The goal of stereotactic radiation is to prevent further growth of VS while preserving hearing and facial nerve function. This goal directly differs from the goal of complete tumor removal in microsurgical therapy. The mechanism of stereotactic radiation relies on delivering radiation to a specific intracranial target by using several precisely collimated beams of ionizing radiation. The beams take various pathways to the target tissue, therefore creating a sharp dose gradient between the target tissue and the surrounding tissue. The ionizing radiation causes necrosis and vascular fibrosis, and the time course of the effect is >1–2 y. There is an expected transient swelling of the tumor in the short term with modest shrinkage over time. The ionizing radiation is most commonly delivered using a 201-source cobalt-60 gamma knife system. The standard linear accelerator can also be adapted to deliver stereotactic radiation. The practical aspects include the patients wearing a stereotactic head frame, computer-assisted radiation planning using an MRI scan, and a single treatment for delivery of the radiation Figure 61–4.
MRI with gadolinium enhancement demonstrating typical appearance of pre- (A) and 1-y post- (B) gamma knife-treated appearance of VS. The tumor is slightly smaller and there is less intense enhancement following gamma knife therapy. The low signal intensity within the posttreated tumor may represent areas of tumor necrosis.
The success of stereotactic radiation in arresting tumor growth depends on the dose of radiation delivered. However, the rate of cranial nerve neuropathies, including hearing loss, is decreased by lowering the radiation dose. The current trend has been to lower the marginal radiation dose, and the long-term tumor control with these current dosing plans is under investigation. Since VS have a slow growth rate, these studies require 5- to 10-y follow-ups to provide reliable data about tumor control. Studies have shown control rates from 85% to more than 95%. The hearing preservation rate decreases each year after radiation and stabilizes after 3 y in 50% of patients. The rate of facial nerve dysfunction varies from 5% to 20% based on the radiation dose at the margin of the tumor and the length of the facial nerve in the radiation field. Approximately 25% of patients have trigeminal nerve neuropathy. The persistence and extent of these neuropathies with the lower dosing protocols continue to be studied. Hydrocephalus is also a complication of radiation.
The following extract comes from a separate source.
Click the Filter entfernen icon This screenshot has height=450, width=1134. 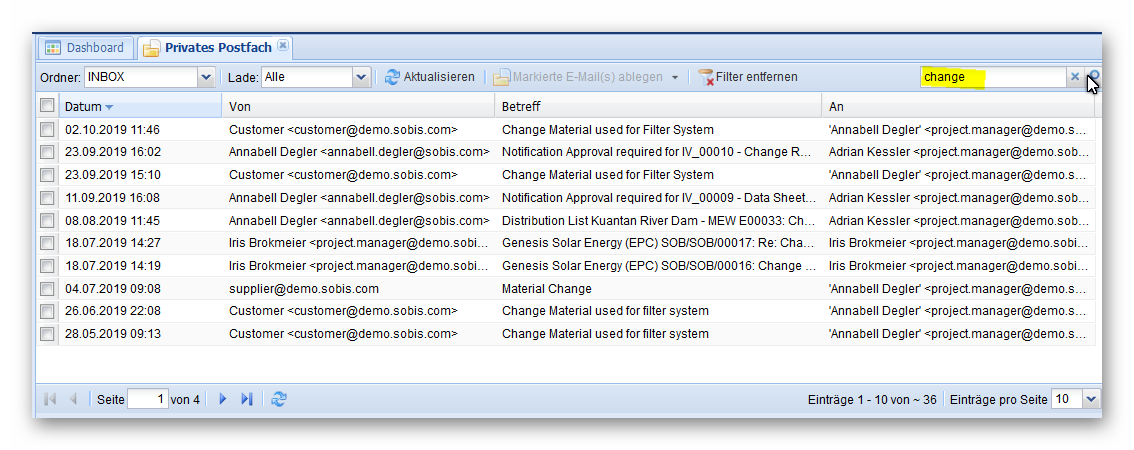[x=706, y=77]
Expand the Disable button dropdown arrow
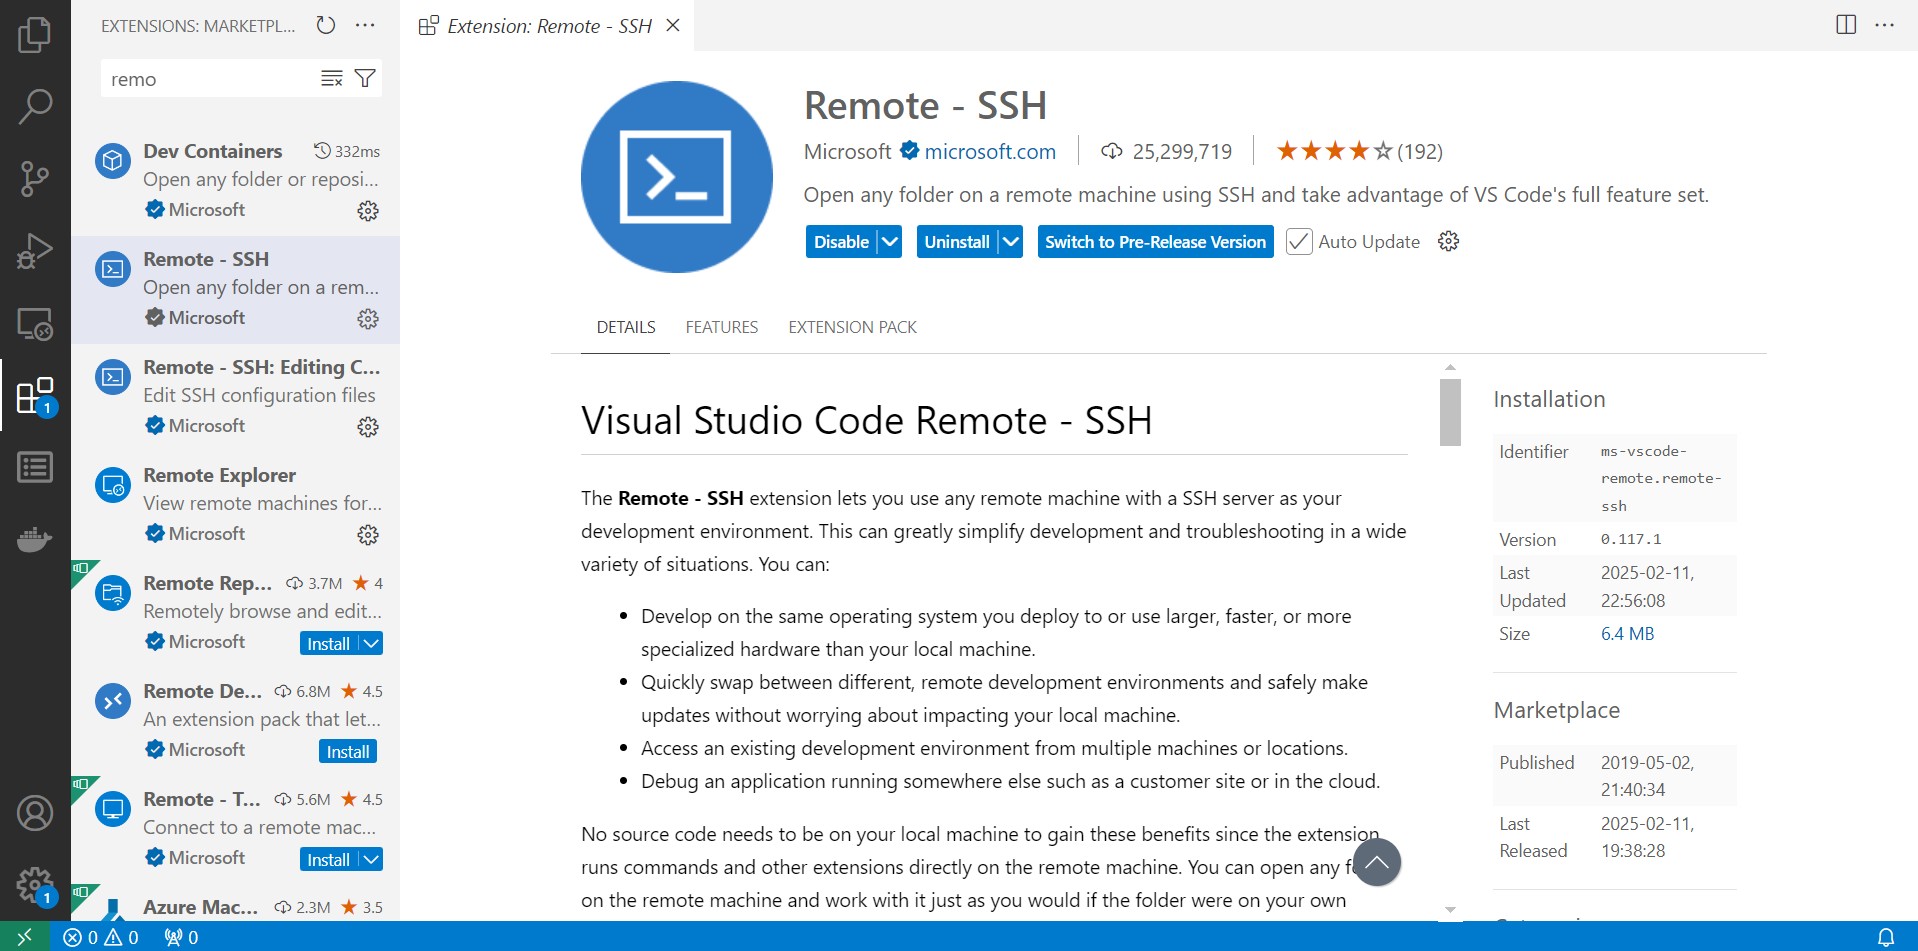1918x951 pixels. click(x=889, y=242)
As the long-term effectiveness and sequelae of stereotactic radiation are further defined, the indications for radiation therapy will become further refined. Radiation therapy is useful in patients in whom the arrest of tumor growth is acceptable. These patients have either short-life expectancies or a high surgical risk. Compared with microsurgery, stereotactic radiation may allow improved hearing preservation in patients with 2–3 cm VS. Radiation therapy in large tumors (>3 cm) or tumors causing brain compression will exacerbate symptoms because of initial tumor swelling.